*Required task 1*.
Answer from the directing theories text below:
(a) How is the word "auteur" pronounced?
(b) Which four directors were 1950s French film critics' favorite examples of auteurs?
(c) Why is Luis Buuel said not to be truly an auteur?
*Required task 2*. The directing theories text below names the things the studio production system insisted movies conform to. List all of them.

*Document passage*.
########

Movies and Film: Theories of Directing
Theories of Directing
This section covers various theories of directing.
Auteur Theory
Filmophile's Lexicon
Auteur: French term. With the accent on the second syllable, this word is pronounced oh-TUR. This term is generally synonymous with "great director."
Short Cuts
1950s French film critics' favorite examples of auteurs were John Ford, Howard Hawks, Orson Welles, and Alfred Hitchcock.
Until 20 or so years ago, the United States had rather little intellectual regard for its own popular culture. As a result, the French in the 1940s and 1950s were the first to notice that there were some pretty terrific American movies out there, directed by people who were supposed to be little more than studio hacks, just cranking out popular and inferior products. Not Siskel and Ebert terrific ("Sparky the wonder dog says two paws up"), but thematically serious works of art deserving the same consideration as Hamlet, War and Peace, the Mona Lisa, and the Sistine Chapel. These themes tend to come up consistently over a large body of work by the same director.
For example, though they are "merely" slapstick comedies, Charlie Chaplin's "little tramp" films tend to be about the disparity between rich and poor, and about the harsh repression exercised by American society on its less fortunate members.
In a way, these French critics are responsible for the fact that film is taught at American universities, and is now a discipline in which students can major. (You can thank them later.) Their largest point was that even a very repressive and oppressive (mostly Hollywood) studio assembly-line production system that insisted on movies conforming to genre, budget, audience expectations, profit considerations, and studio style, could not prevent really great directors from expressing a complex "personal vision" that was also often political.
So, though you will often hear auteur used to mean any flavor-of-the-month director, the term does not simply mean someone who makes films that make money. It specifically refers to directors working in a regularized production system who yet manage some thematic seriousness. Luis Buuel is a truly great director. But he remains fairly independent, so he is not truly an auteur.
Though auteurism is the notion most discussed in relation to directors, other ideas about how directors function include the following:
- Filmmaker as traditional artist.
- Filmmaker as social conduit.

########

*Provided data*.
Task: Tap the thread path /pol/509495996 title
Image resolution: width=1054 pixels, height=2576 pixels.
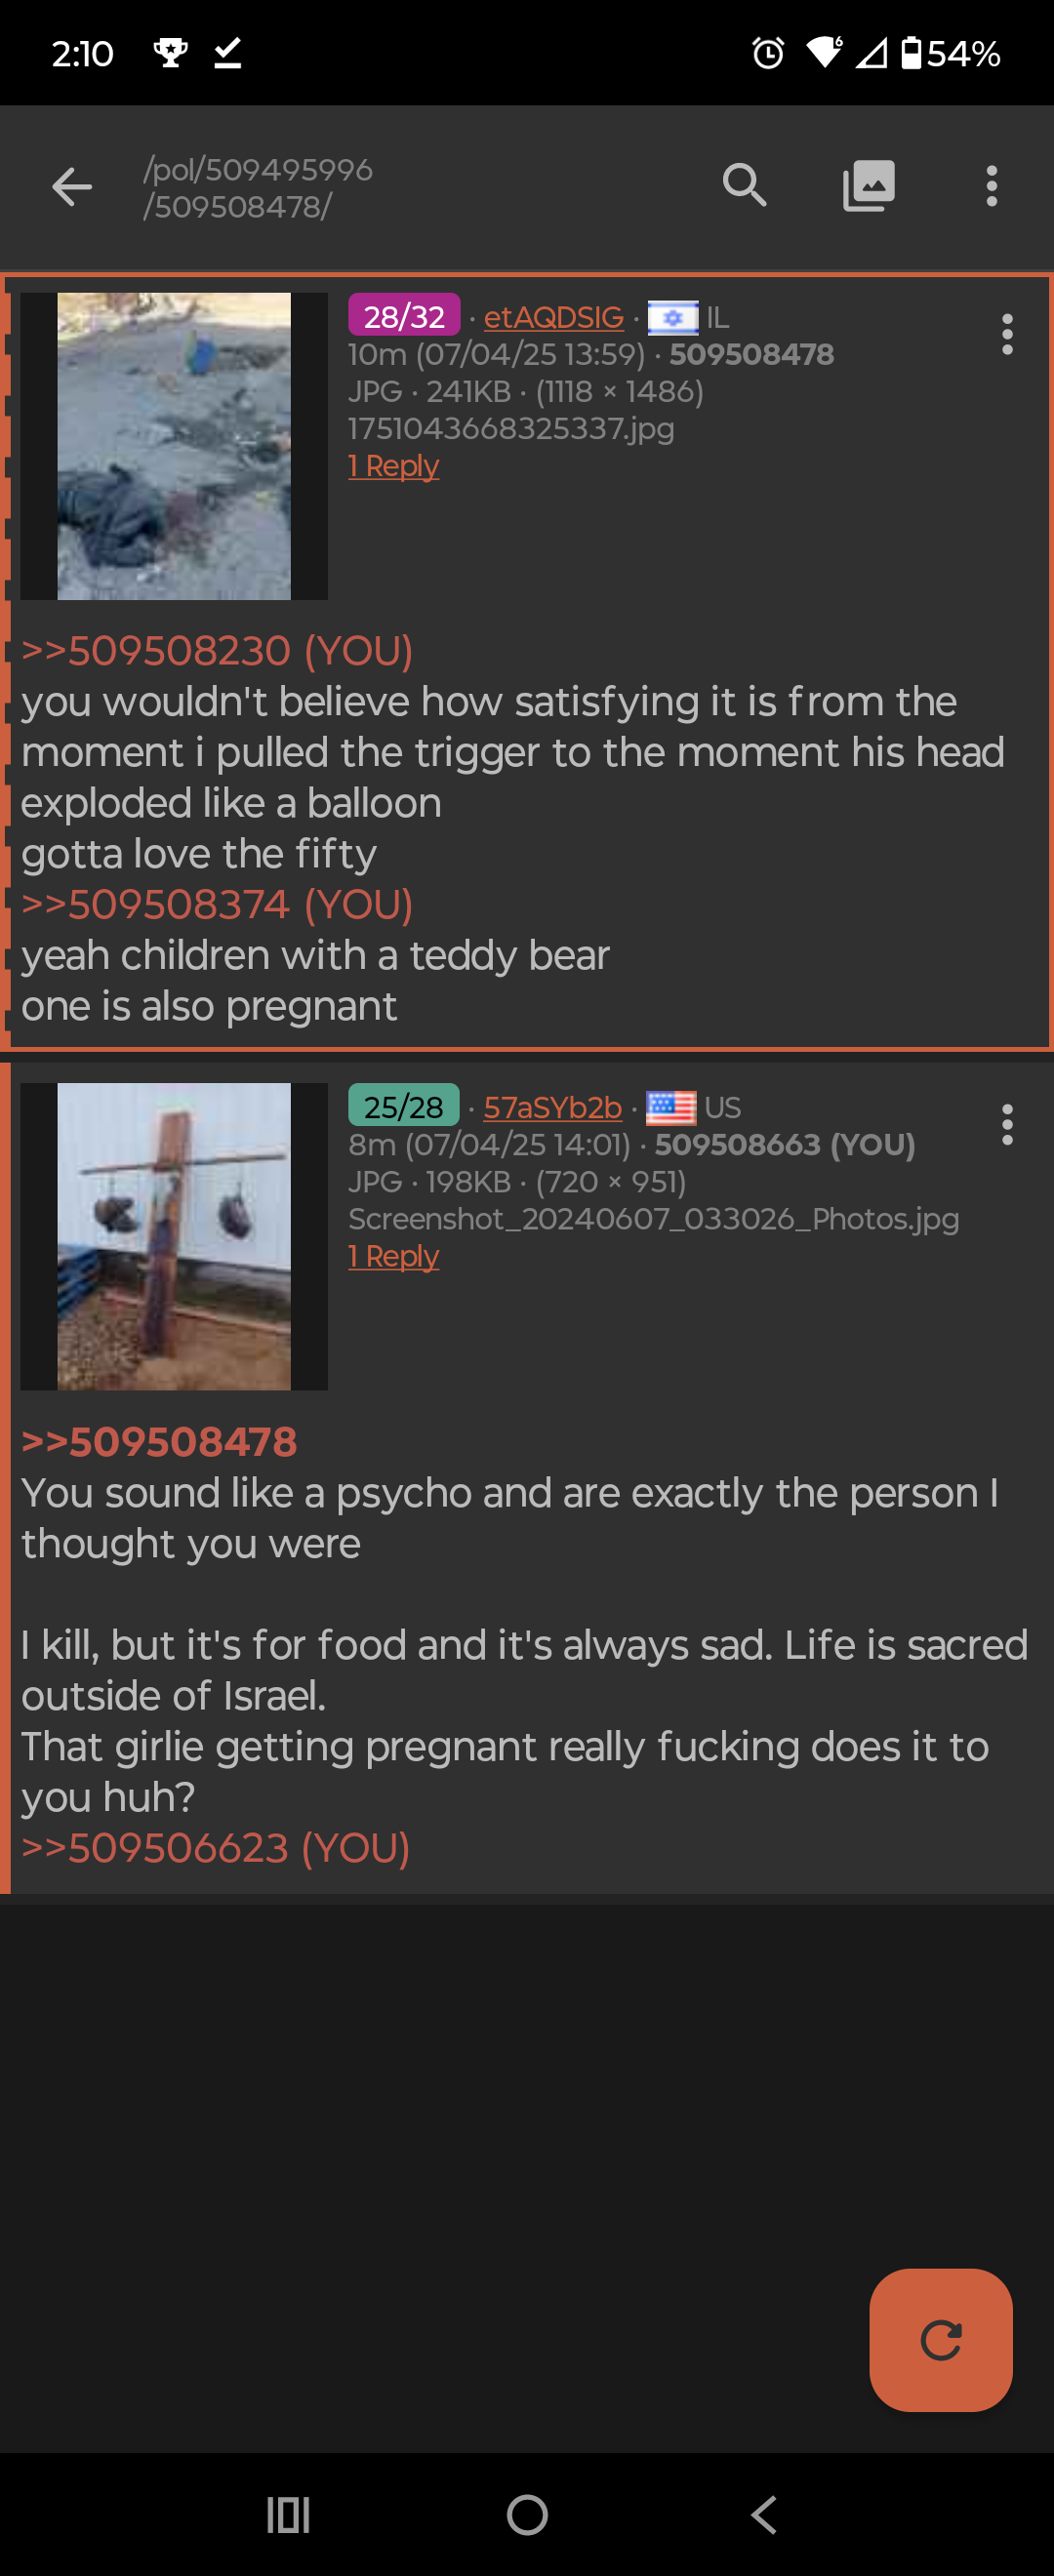Action: (258, 170)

########

*Final answer 1*.
(a) oh-TUR, with the accent on the second syllable.
(b) John Ford, Howard Hawks, Orson Welles, and Alfred Hitchcock.
(c) He remains fairly independent.

*Final answer 2*.
- Genre
- Budget
- Audience expectations
- Profit considerations
- Studio style